* _Activity_:
Below are records; give the number of their lines that contain "icon", and only that number.

* _Information given_:
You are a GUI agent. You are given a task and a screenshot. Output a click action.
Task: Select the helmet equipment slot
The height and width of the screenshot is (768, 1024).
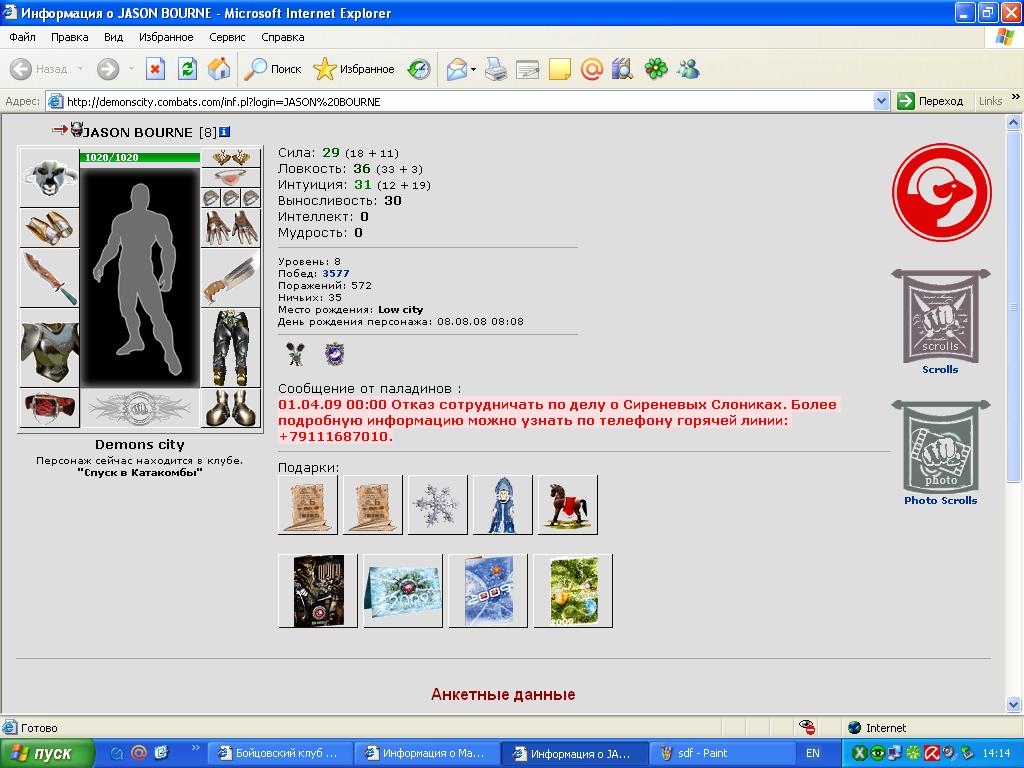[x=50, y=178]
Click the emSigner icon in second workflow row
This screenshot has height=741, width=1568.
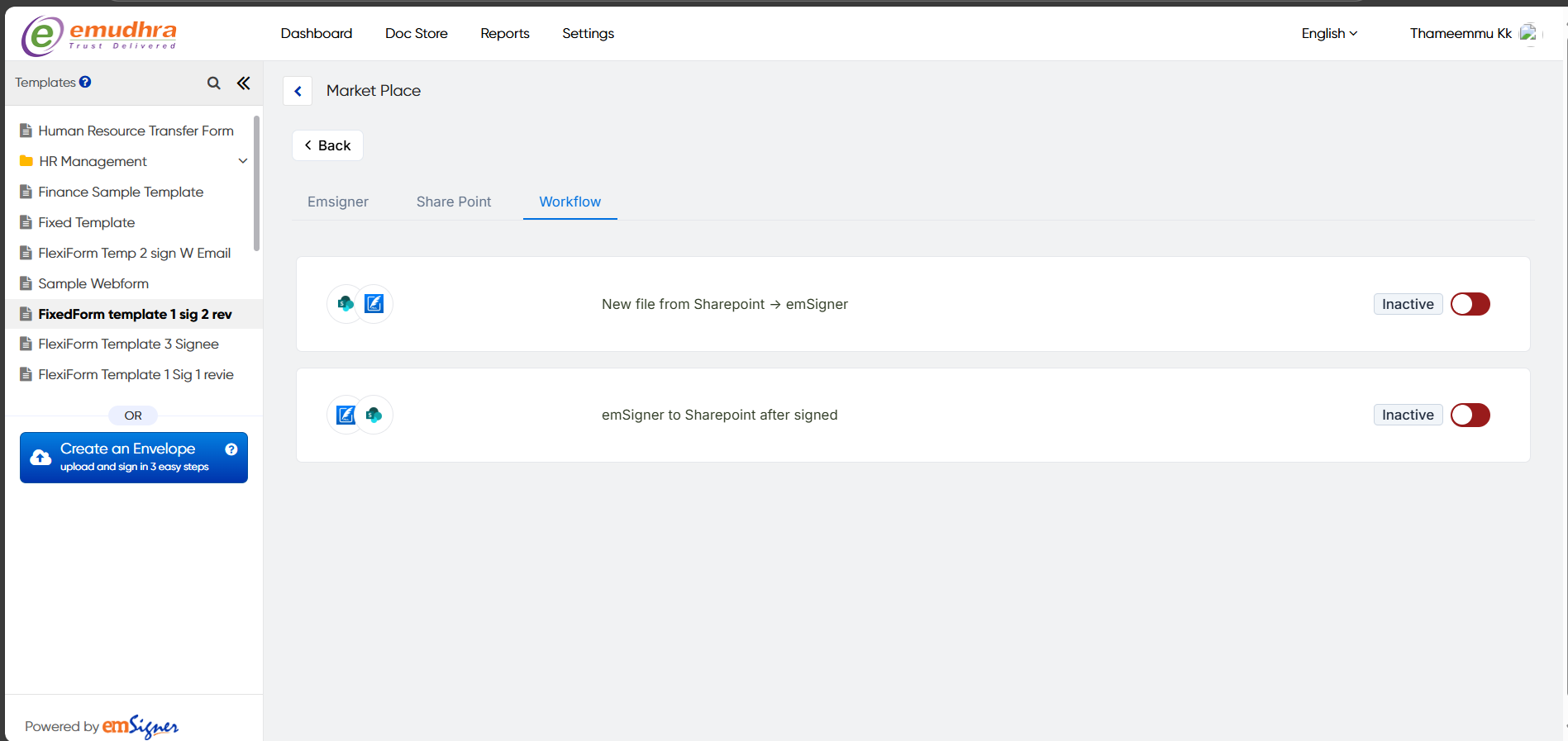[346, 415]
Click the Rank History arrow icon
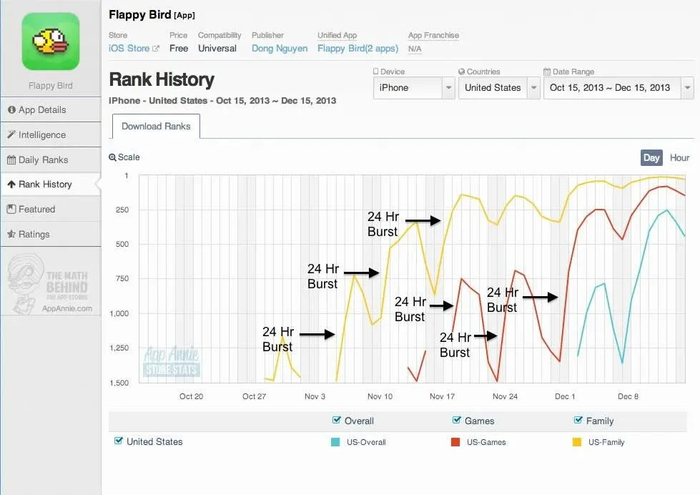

* _Exercise output_:
2